TASK DETAILS: Please tally the lines below that contain the word "Ethiopia" and reply with the total alone.

AVAILABLE RECORDS:
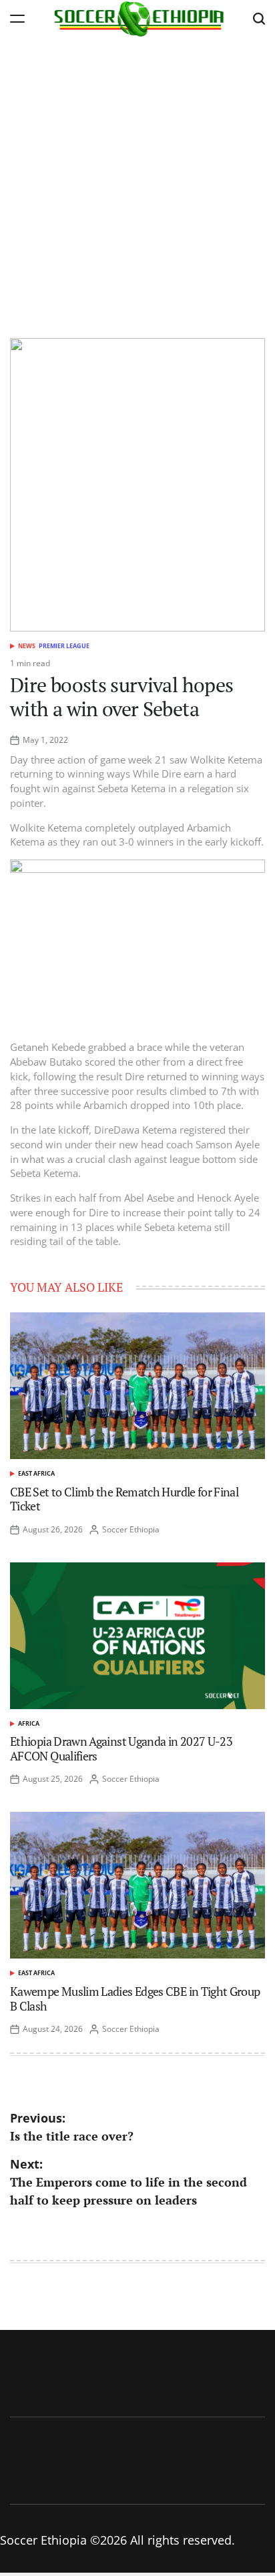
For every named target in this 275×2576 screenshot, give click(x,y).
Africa (28, 1723)
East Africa (36, 1473)
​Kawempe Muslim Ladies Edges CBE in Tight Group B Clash (135, 1998)
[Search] (259, 18)
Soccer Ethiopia (131, 1529)
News (26, 645)
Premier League (64, 645)
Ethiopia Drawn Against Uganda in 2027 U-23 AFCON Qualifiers (121, 1748)
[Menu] (17, 18)
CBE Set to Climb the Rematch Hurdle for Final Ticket (124, 1499)
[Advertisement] (137, 180)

WRITTEN ANSWER: 2